獣人たちの食欲、いやそれに圧倒されたのもあるのだが。
リムのダリアへの扱いが、一変しまるで下僕以下のように扱うさまがどうにも憐れでならなかった。
さて、どうしたものかとな。そう、頭を悩ませていた。
「まだ、食べれるか?」
いくらでもあるぞ?
そう安心させるように優しく膝上のリザに問いかけるシルドに、エイシャは面白くない。
不愉快だ!!
その怒りは自然とシルドではなく‥‥‥ダリアに向けられる。
つい先ほどまで獣人三人の主的な立ち位置だったダリアはそれだけエイシャを下に見ていた。
いや、シルドの記憶の限りでは殺そうとさえしていたはずだ。
リムを使って。
これは、天秤に載せる加減を間違えただけで共倒れになる。
しかし、そう思うのはシルドだけで、ポンポンッと頭に彼の手が置かれる度にリザはその耳と尾を震わせて怖がり、その恐怖は真横にいるエイシャにだって理解できる。
リムはそれを見るたびに苛つき‥‥‥エイシャに見える未来は今夜限りであの子。
そう、ダリアはこの双子に始末されるかもしれない。
この失態と妹へ与えた屈辱と恐怖の報復が待っている可能性があるわね。
そう、エイシャは踏んでいた。
どうしようかしら?
シルドには嫉妬に駆られた若い妻の妬みだと思わせておけばいい、最後に後始末をするのはこの発端を起こした自分なのだから。
彼にはまだ戻れる場所がある、王国のあの場所が。
ここに引き止めるのはあと数年だけで良い。
それからは、真紅の魔女ミレイアの再来と言われるようになろう。
エイシャはそう固く心に誓っていた。
そうなると‥‥‥?
この獣人たちの力が将来に渡って必要になる。
二百人?
嫌よ、その程度の手駒なんて。
彼に自分を諦めさせるには足らないじゃない。
せめて千人、いいえ‥‥‥南方大陸の全勢力よ。
アーハンルドにこんなに都合よく火種が点在する訳がない。
誰だろう?
エイシャは考える。
姉のユニス?
それとも、殿下御自身?
どうにも可能性が薄い、それに、その線なら‥‥‥帝国宰相は自分にこの座を与えないはずだ。

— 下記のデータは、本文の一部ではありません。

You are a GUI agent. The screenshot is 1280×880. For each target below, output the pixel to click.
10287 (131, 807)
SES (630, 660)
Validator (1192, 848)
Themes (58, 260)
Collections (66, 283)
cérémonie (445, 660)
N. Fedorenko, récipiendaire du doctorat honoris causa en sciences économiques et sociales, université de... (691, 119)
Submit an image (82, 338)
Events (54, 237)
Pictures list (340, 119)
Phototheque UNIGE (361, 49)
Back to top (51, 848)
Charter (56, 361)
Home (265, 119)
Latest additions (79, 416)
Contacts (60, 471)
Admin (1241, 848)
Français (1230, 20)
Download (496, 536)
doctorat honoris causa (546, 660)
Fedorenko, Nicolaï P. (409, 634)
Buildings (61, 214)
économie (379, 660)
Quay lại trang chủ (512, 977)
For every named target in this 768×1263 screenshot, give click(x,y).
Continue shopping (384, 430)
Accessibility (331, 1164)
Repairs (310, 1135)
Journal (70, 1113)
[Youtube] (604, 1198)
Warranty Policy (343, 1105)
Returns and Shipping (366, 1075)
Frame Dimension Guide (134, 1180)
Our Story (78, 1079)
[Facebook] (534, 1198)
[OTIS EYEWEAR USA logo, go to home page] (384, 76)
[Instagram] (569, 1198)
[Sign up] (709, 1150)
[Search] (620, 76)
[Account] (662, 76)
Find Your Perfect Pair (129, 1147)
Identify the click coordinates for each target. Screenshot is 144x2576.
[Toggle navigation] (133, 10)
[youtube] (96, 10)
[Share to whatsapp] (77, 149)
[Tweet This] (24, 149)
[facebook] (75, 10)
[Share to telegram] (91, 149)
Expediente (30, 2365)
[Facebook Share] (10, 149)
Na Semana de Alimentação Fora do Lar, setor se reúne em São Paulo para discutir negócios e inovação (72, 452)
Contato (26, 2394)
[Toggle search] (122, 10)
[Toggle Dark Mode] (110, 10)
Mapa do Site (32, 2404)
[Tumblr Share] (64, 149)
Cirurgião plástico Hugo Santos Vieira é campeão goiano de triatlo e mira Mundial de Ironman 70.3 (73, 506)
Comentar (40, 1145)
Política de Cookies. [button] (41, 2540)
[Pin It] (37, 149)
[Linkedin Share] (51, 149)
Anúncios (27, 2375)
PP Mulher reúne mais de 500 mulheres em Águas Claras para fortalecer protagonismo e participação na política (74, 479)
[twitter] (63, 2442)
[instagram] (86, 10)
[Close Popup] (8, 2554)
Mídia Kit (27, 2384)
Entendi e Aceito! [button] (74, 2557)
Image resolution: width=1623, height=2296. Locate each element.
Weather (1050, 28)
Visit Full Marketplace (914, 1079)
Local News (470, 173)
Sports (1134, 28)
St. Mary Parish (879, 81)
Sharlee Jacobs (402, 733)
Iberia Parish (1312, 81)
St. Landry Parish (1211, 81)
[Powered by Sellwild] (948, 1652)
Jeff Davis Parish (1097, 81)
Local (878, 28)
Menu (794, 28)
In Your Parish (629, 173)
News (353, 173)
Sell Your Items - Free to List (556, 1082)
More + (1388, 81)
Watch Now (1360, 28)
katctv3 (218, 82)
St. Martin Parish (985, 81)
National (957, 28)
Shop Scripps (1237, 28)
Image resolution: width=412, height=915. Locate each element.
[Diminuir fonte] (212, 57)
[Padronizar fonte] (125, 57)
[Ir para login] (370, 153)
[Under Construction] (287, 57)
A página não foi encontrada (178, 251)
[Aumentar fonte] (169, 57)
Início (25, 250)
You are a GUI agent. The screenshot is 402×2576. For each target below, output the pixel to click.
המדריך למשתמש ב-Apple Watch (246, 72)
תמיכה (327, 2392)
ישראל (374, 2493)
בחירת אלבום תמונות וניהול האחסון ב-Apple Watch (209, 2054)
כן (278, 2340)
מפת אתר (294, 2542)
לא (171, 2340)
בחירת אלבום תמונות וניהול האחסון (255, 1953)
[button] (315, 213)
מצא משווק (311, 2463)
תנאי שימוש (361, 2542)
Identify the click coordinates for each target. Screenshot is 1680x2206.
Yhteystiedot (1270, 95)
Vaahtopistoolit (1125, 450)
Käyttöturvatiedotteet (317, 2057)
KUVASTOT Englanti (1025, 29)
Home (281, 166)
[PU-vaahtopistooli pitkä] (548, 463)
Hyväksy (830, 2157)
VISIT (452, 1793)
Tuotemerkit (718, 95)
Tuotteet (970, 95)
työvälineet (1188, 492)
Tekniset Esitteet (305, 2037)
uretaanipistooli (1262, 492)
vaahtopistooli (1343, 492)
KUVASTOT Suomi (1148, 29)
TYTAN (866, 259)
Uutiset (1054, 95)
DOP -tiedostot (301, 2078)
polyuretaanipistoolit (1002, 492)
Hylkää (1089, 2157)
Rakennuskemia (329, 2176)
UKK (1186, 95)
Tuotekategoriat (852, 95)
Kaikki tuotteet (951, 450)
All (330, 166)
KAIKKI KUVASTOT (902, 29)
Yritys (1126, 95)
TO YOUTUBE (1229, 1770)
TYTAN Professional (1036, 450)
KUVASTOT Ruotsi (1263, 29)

暗躍も可能な暗殺者にもなるそんな、爆弾を抱え込むはずがない。
ユニスの母親の生家、ベシケア高家だろうか?
でも、それなら彼女にとっても祖父になる人物は孫に被害を与えるだろうか?
東の大公、それとも、南の大公家?
誰かしら‥‥‥大きな混乱よりも、これは私怨のようにも思える。
帝室とこのハーベスト大公家に対する怨念があるように思えてならなかった。
多くを画策し、南方大陸の国家群のどれかとまで手を結んで謀略に走れる者?
権力とこの大公家の領土深くにまで自軍の牙を届かせれる存在?
「もし、あの子がこの何かを覆う影だとしたら、その向こうには‥‥‥???」
ふと、エイシャが呟いた一言がシルドの耳に入る。
だが、シルドはそれをダリアの境遇を言っているのだと勘違いして理解していた。
「可哀想、か?
秘密を共有する間柄になれば、何かを話してくれるかもしれんがな‥‥‥」
そうぼやく彼は、今夜の寝所にリザを迎えるような気がしてエイシャはふと虚しくなった。
シルドの考えや行動にではなく、自分が彼を愛しているのに巻き込んでいることに対して。
姉を差し置いて、彼を誘惑し誘惑された自分をエイシャは情けなく思っていたし、悲しんでもいた。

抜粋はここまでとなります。